Elaborado para se tornar uma ferramenta indispensável
para quem está começando o aprendizado da língua
portuguesa, Meu primeiro Dicionário Houaiss é uma
obra clara, atrativa e simples de ser consultada.
Liderada pelo filólogo Mauro Villar, a equipe de especialistas
do Instituto Antonio Houaiss criou um dicionário em que
as definições e a forma de emprego das palavras
na língua respondem às perguntas “que quer
dizer?”, “o que é?”, “para que
serve?”, “como funciona?”, “como é
usado?” etc., utilizando como resposta frases inteiras com
as próprias experiências concretas das crianças,
a sua vida quotidiana, as suas sensações.
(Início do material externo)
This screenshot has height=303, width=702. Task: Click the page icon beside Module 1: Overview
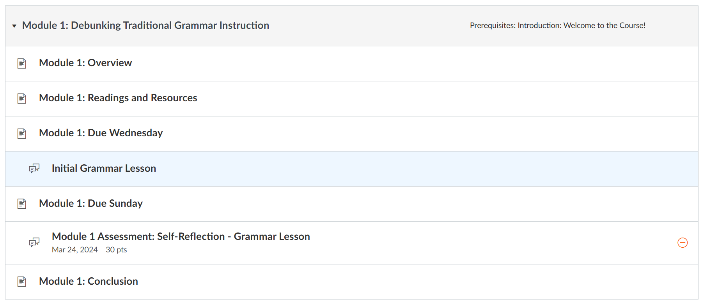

A estrutura
das frases se aproxima o mais possível das definições
espontâneas infantis, em afinidade com os seus interesses.
Além disso, essas definições trazem palavras
que podem ser encontradas no próprio dicionário.
A lista dos 2.960 verbetes levou em consideração
o universo vocabular infantil, especialmente da faixa de 6 a 8
anos, captado em seus livros de estudo e de diversão. Esses
dados foram cruzados com as entradas encontradas em outros dicionários
para essa faixa de idade.
O Dicionário seguiu o padrão de maior aceitação
infantil, com desenhos de cores vivas e traços alegres
e comunicativos como os das histórias em quadrinhos. São
296 ilustrações deste tipo, usadas para dar vida
às suas páginas de texto.
Meu primeiro Dicionário Houaiss acrescenta à estrutura
básica do verbete certas informações gramaticais,
adequadas ao ensino das primeiras sérias escolares. Alguns
exemplos:
- Indica-se a divisão da entrada em sílabas e a
sílaba tônica vem marcada em letras escuras.
- A seguir, informa-se sobre a classe gramatical da palavra.
- Registra-se o plural das palavras terminadas em –ão,
-al, -il, -ol, -ul, das silgas (como TV, por exemplo) e também
das palavras compostas com hífen.
- Nos casos das palavras que se escrevem da mesma maneira, mas
soam diferente, o dicionário lhes dá dupla entrada
e registra a sua pronúncia num texto com sombreamento colorido,
no fim do verbete.
- No caso dos verbos, vem indicada a conjugação
da primeira pessoa para o presente, o pretérito e o futuro.
O dicionário evitou o registro de palavras de língua
estrangeira. Evitaram-se também, em parte, as acepções
informais (gíria, coloquialismos), quer por ser o seu sentido
bem conhecido das crianças, quer pela necessidade de abreviar
ao máximo o número de acepções de
cada entrada.
Uma seção de anexos no final do dicionário
reúne material de dois tipos: os ilustrados (dinossauros;
pontos cardeais; sistema solar; corpo humano; nossas roupas; atividades
do dia; horas; estados e regiões do Brasil; formas geométricas
e cores) e quadros sem ilustração (partes do dia;
contagem do tempo; dias da semana; relações de tempo;
meses do ano; adjetivos pátrios dos estados e das capitais
do Brasil; uma parte gramatical e lingüística com
numerais, preposições, pronomes, sinais de pontuação
e acentuação) para auxílio nas salas de aula.